-- Opening Marker --

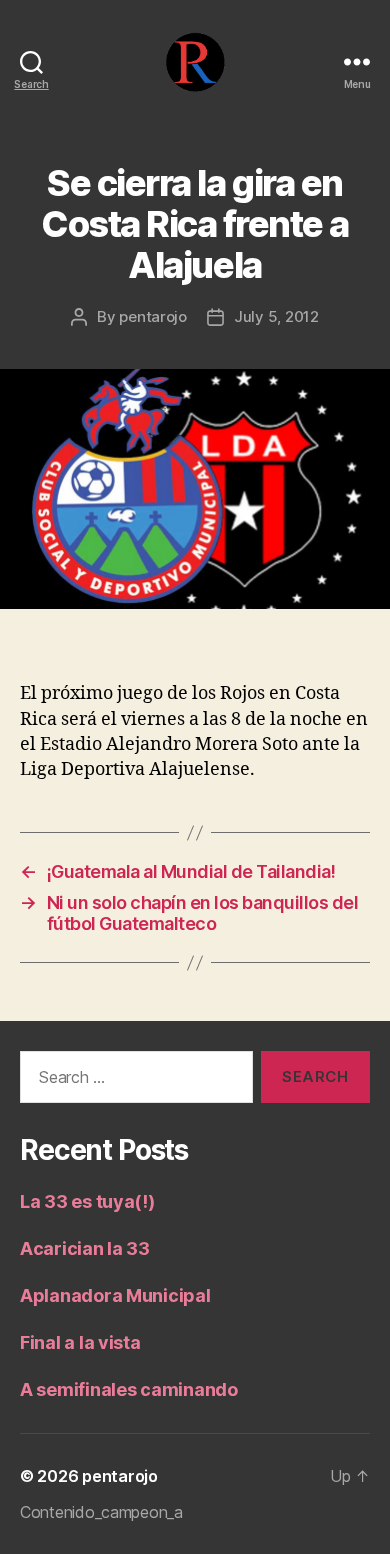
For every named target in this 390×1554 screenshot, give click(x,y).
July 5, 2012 (276, 316)
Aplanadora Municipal (115, 1295)
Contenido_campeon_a (101, 1512)
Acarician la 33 (85, 1248)
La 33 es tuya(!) (87, 1201)
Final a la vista (80, 1342)
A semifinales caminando (129, 1389)
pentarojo (153, 316)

-- Closing Marker --

→ WHAT YOU SHOULD DO: Without the pictures, write out the whole listing exactly as it appears.

→ SOLUTION TO THIS PROBLEM:
For every named target in this 390×1554 screenshot, give click(x,y).
July 5, 2012 (276, 316)
Aplanadora Municipal (115, 1295)
Contenido_campeon_a (101, 1512)
Acarician la 33 (85, 1248)
La 33 es tuya(!) (87, 1201)
Final a la vista (80, 1342)
A semifinales caminando (129, 1389)
pentarojo (153, 316)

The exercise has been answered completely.